### [Trecho selecionado]

------------------------------------

Nasceu no bairro de Inhaúma, em 16 de setembro de 1921, embora tivesse sido registrado, em 6 de outubro. Em 1924, foi morar em Bangu na casa do avô, o flautista e pianista de João Dionísio Santana, que costumava promover reuniões musicais em sua casa, das quais participavam nomes famosos da música popular brasileira como Pixinguinha, Cândido (Índio) das Neves, entre outros. Filho de Josué Vale da Cruz, um marinheiro que tocava cavaquinho, cresceu ouvindo as cantorias do avô e do pai. Após a morte do avô, em 1928, mudou-se para a Rua Dona Clara. Mudou-se para Bento Ribeiro em 1937 e, logo depois, passou a frequentar a Portela por intermédio do compositor Armando Santos, diretor da escola. Em 1940, ingressou na Polícia Militar, onde serviu por três anos. Em 1945, entrou para o grupo de compositores da Portela - que ainda não era estruturado como "ala" - escola que mais tarde assumiu como a sua de coração. Em 1950, afastou-se da escola por problemas em relação à autoria de algumas composições e foi para a União de Vaz Lobo (1954), só retornando à Portela no início da década de 1960. Em 1960, abriu uma barraca de peixes na Praça Quinze, em sociedade com Luiz Paulo Nogueira, filho do senador udenista Hamilton Nogueira. Foi responsável pela revitalização do samba, na época em que surgiu a bossa nova.

------------------------------------

### [Trecho de dados]
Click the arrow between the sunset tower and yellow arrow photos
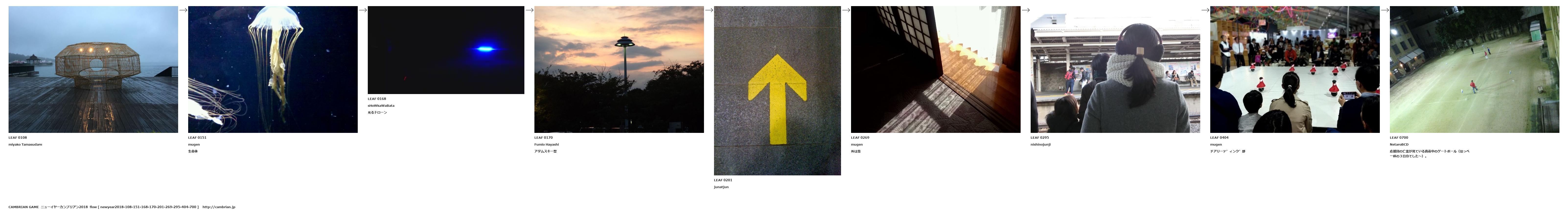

------------------------------------

### [Tarefa curta]
De acordo com o trecho selecionado, em que ano ele ingressou na Polícia Militar?

### [Resposta]
Em 1940.